Question

Does Standard ML support Unicode?

I believe it does not but cannot find any authoritative documentation for SML stating such.

A yes or no is all that is needed, but you must know for a fact. No guessing or I believe answers. An authoritative link would be better.

Was it helpful?

Solution

Not really. All there is in the standard for the time being is the ability to use \uXXXX escapes in character and string literals, and that it does at least allow Unicode as the underlying character encoding for char or the optional WideChar.char. But the standard basis library does not prescribe any support for additional Unicode-aware functionality.

Particular implementations may have additional support, and you may perhaps find some third-party unicode libraries, but that's about it (unfortunately, I have no pointers at hand).

OTHER TIPS

It depends a lot what you mean by "Unicode", which is a collection of many standards for many things. I've not seen any language or system that supports Unicode fully, and I don't even know what that would mean in all details.

You can certainly work with UTF-8 in SML: that encoding was invented to make it easy for ASCII applications to support Unicode. This might result it better and more efficient representation of Unicode than e.g. UTF-16 seen in Java, which does "support Unicode" officially, but then there are many practical problems with it (like surrogate characters).

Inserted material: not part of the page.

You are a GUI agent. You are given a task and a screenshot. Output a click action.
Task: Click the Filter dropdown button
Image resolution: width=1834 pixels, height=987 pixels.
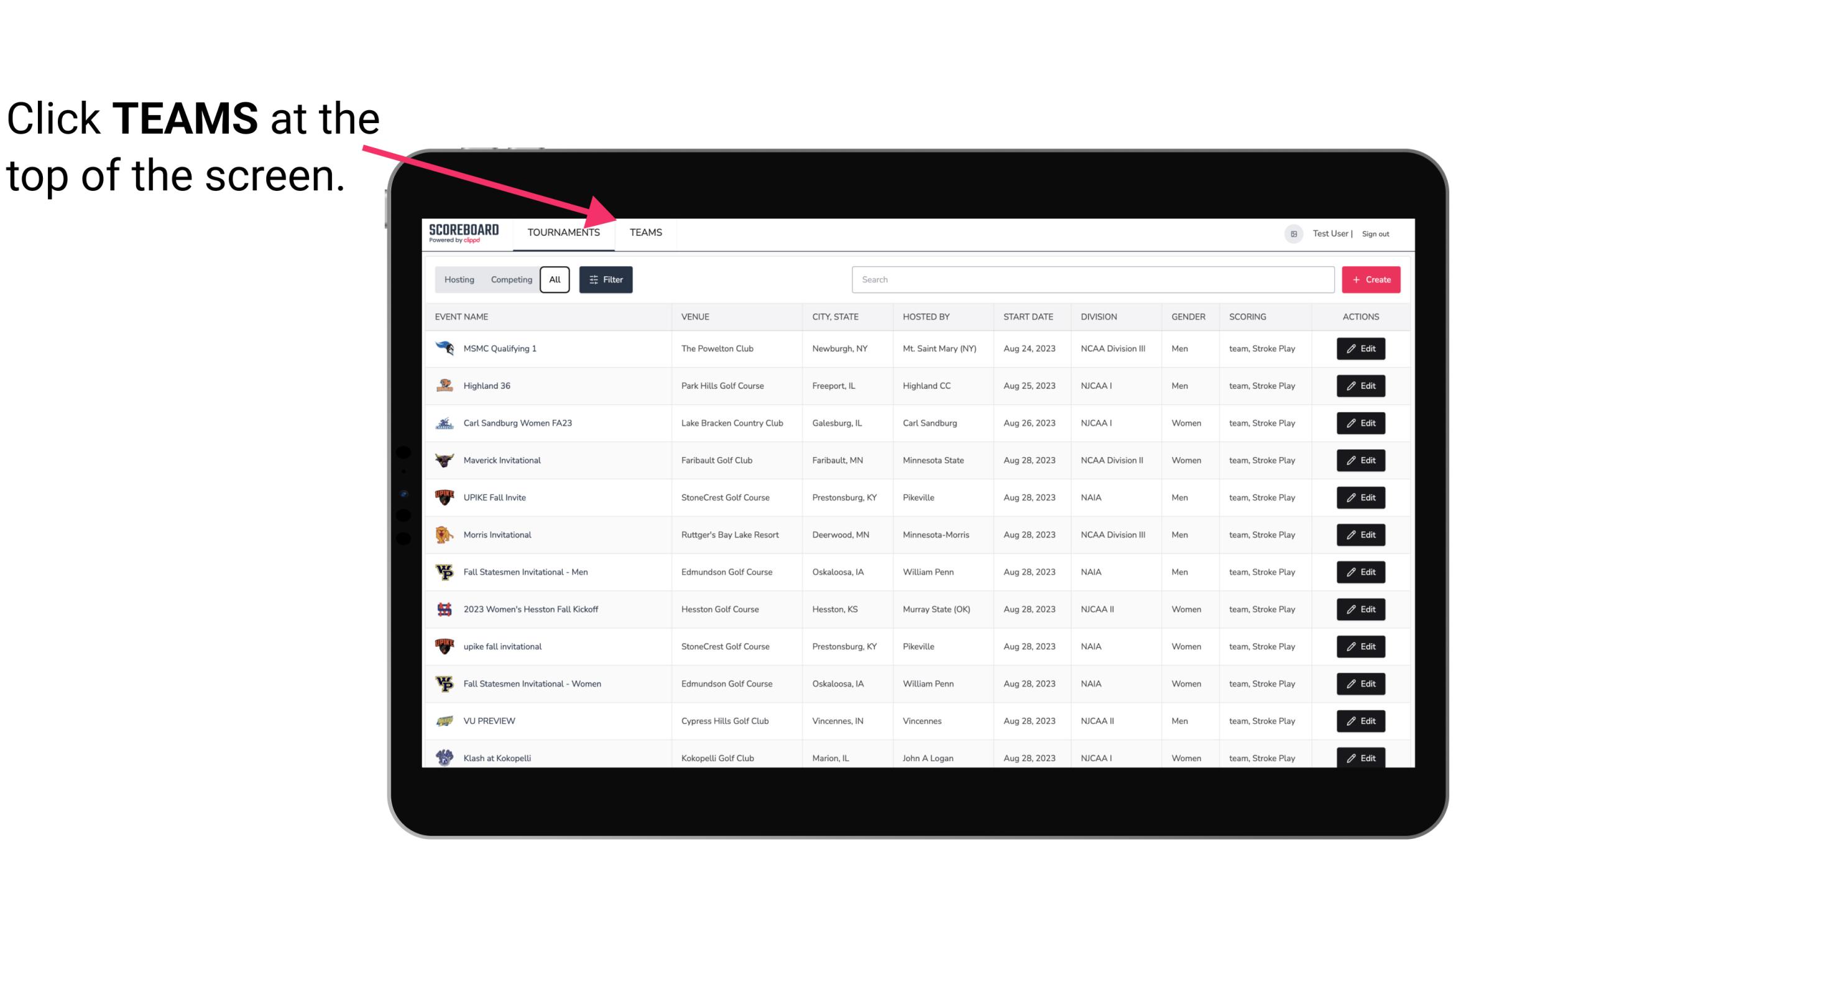[x=606, y=280]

With UTF-8 in SML strings, one question is how to work with string literals. Systems like Poly/ML allow to redefine the ML toplevel pretty printer for type string, and it is also feasible to wrap up the compiler to process string literals in a Unicode friendly way. Both of this is done in Isabelle/ML, which is based on Poly/ML. So if you take that big theorem proving environment as ML development platform, you have some kind of Unicode support built in (via so-called "Isabelle symbols").